I’m a volunteer with The Last Mile, which is designed to teach selected inmates how to become tech entrepreneurs. The program consists of volunteer-driven, weekly classes within a six-month semester. For the final project, each participant creates a business plan they translate into a five-minute pitch. They pitch to a live audience of invited guests from the outside world, during their own private demo day.
My participation with the charity has been infinitely rewarding and mind altering. Through my interactions with participants in the program, I’ve learned three skills every startup entrepreneur needs to learn from prison inmates.
1. Politics. Every business has them, even startups. It’s that invisible dance of jockeying for position in the pecking order, subtly negotiating everything and ensuring each step is methodical. It’s done by founders, investors, clients and employees alike.
In a startup, one misstep can mean diluted equity, missed investment opportunity or the loss of a large client. In prison, one misstep can lead to social isolation, race riots and, worst case, death.
Every inmate has to master the art of prison politics if they want to survive. We’ve all watched an episode or two (or 10) of Orange is the New Black, but TV prison is nothing like the real thing. Prison politics are no exception.
The bottom line is mastering prison politics for inmates can be the difference between life and death, and entrepreneurs should treat startup politics just the same.
2. Bootstrapping. As if prison riots, unfathomable living conditions and the absence of the Internet weren’t bad enough, an average prisoner gets a rationed state meal of less than 1,200 calories per day (an In-N-Out double-double has more calories).

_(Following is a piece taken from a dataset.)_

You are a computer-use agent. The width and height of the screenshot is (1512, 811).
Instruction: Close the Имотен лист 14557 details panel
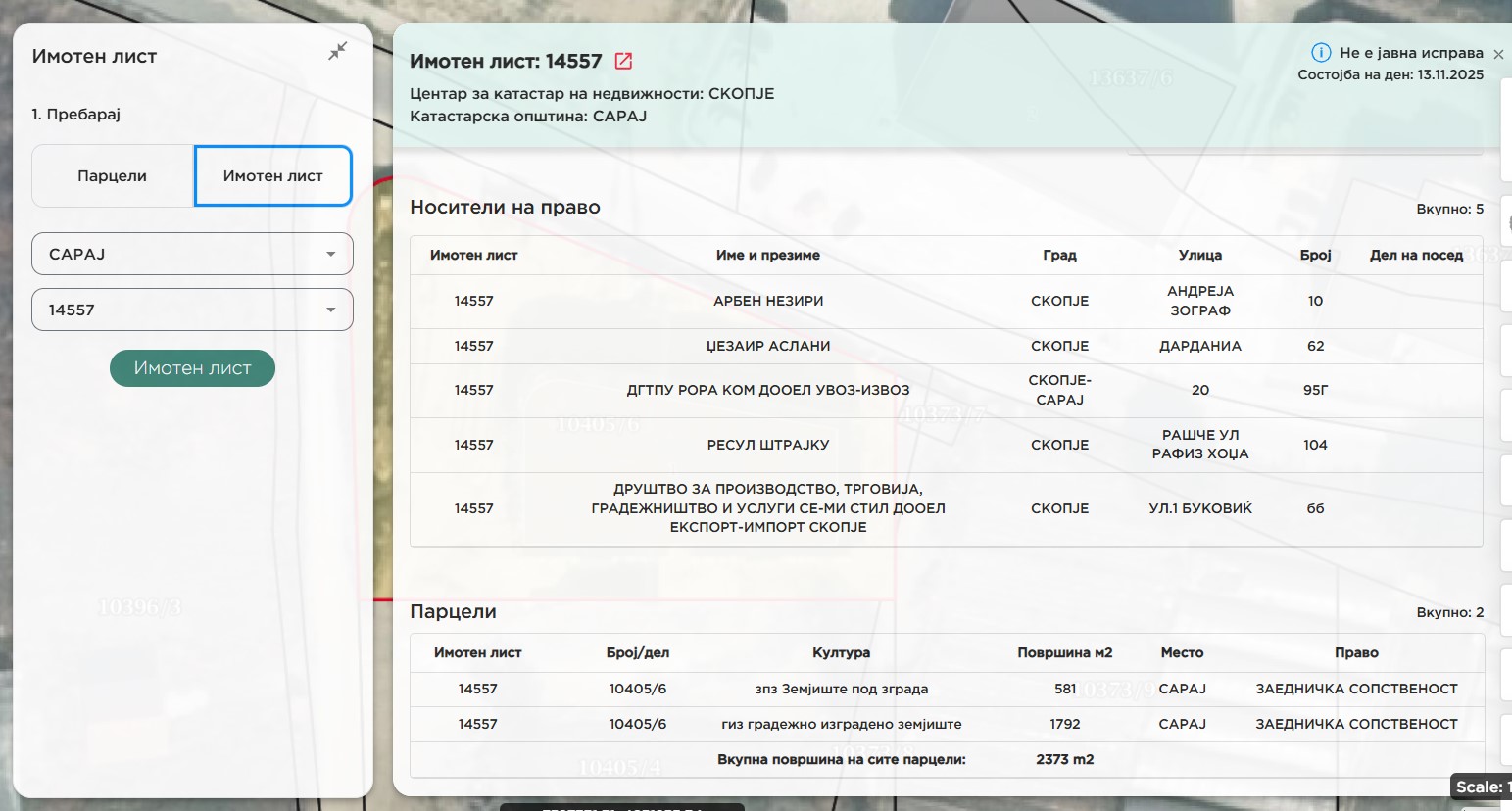coord(1497,55)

In fact, every prisoner gets the bare minimum issue of everything. Most institutions provide these basic items: a 2-inch golf pencil, 2-inch toothbrush, state-issued toothpaste, one roll of toilet paper, a pair of pants, a pair of boxers, two pairs of socks, an undershirt, an over-shirt and a state penitentiary guidelines handbook.

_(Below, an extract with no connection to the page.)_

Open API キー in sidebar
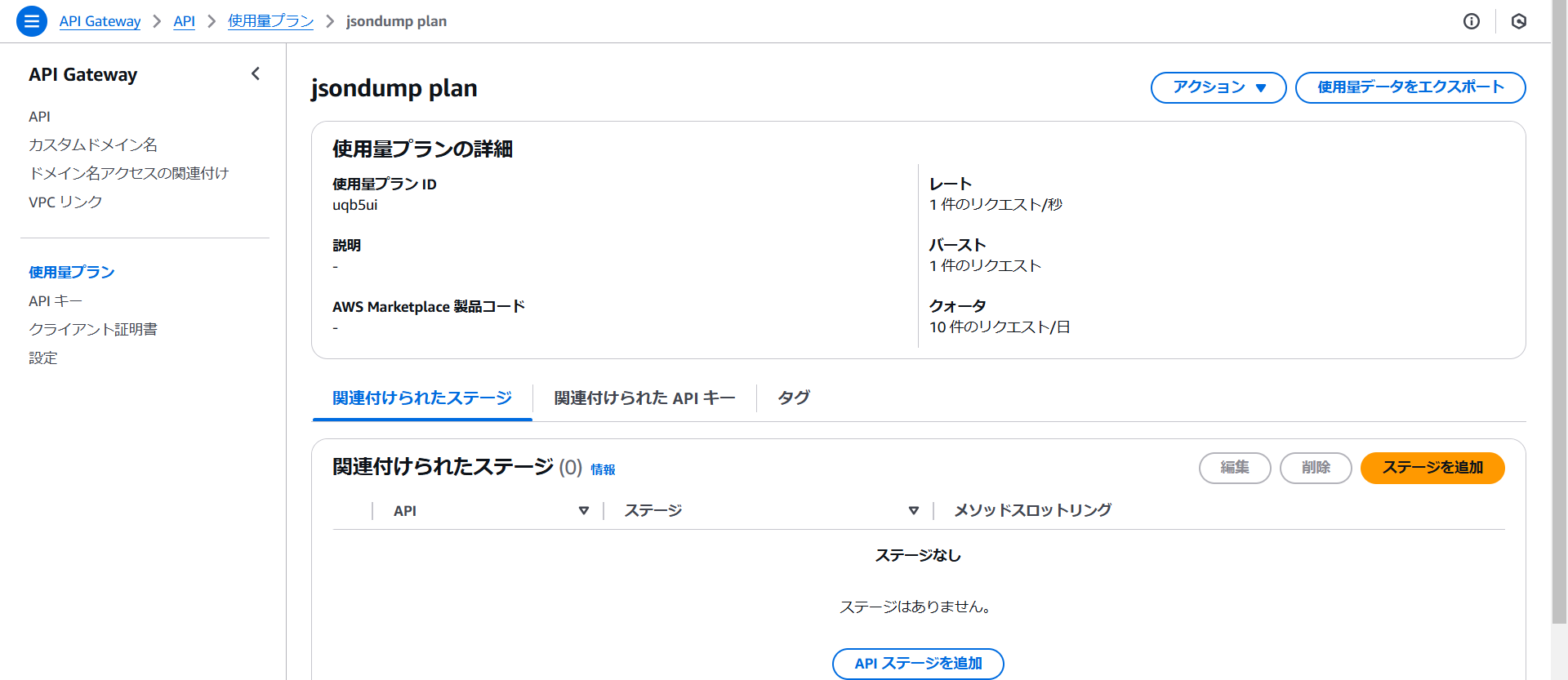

Consequently, each inmate becomes their own startup, an entrepreneur by circumstance rather than choice, and has to figure out a way to amass more resources. Inmates have to be relentlessly creative and forced to bootstrap their limited assets. Hustle can be anything from running the sports book, card sharking, winning weightlifting contests (where there’s often a buy in and payout to the winner), drawing portraits, tattooing and even selling pics of your ex.
The point is that an inmate is forced to operate at his or her most optimal efficiency, leveraging their already-scarce resources. All newly-formed startups can learn from the bootstrapped inmate.

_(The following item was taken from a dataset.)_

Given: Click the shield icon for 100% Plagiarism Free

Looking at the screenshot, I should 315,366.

3. Hunger. When was the last time you were hungry? I’m not talking the latest fad-diet hunger or “so-busy-I-skipped-lunch” hunger either. I’m talking about the emotionally-wrenching, spiritual-awakening hunger that arises from deliberate starvation. Thanks to rationed meals, all inmates experience that agony. Funny things happen when starved though. Proximity to death brings clarity.
For the enlightened inmate, that literal, physical hunger can translate into an intangible and powerful motivating force. When harnessed and used properly, it can lead to unparalleled success in the system and upon release.
The conclusion is that often a startup doesn’t have the indispensable hunger it takes to succeed until it’s just too late, and an inmate simply doesn’t have that luxury.
My experience with The Last Mile has enabled me to be a better leader, and although as a volunteer I’m there to teach, I’ve found I’m the one learning a thing or two.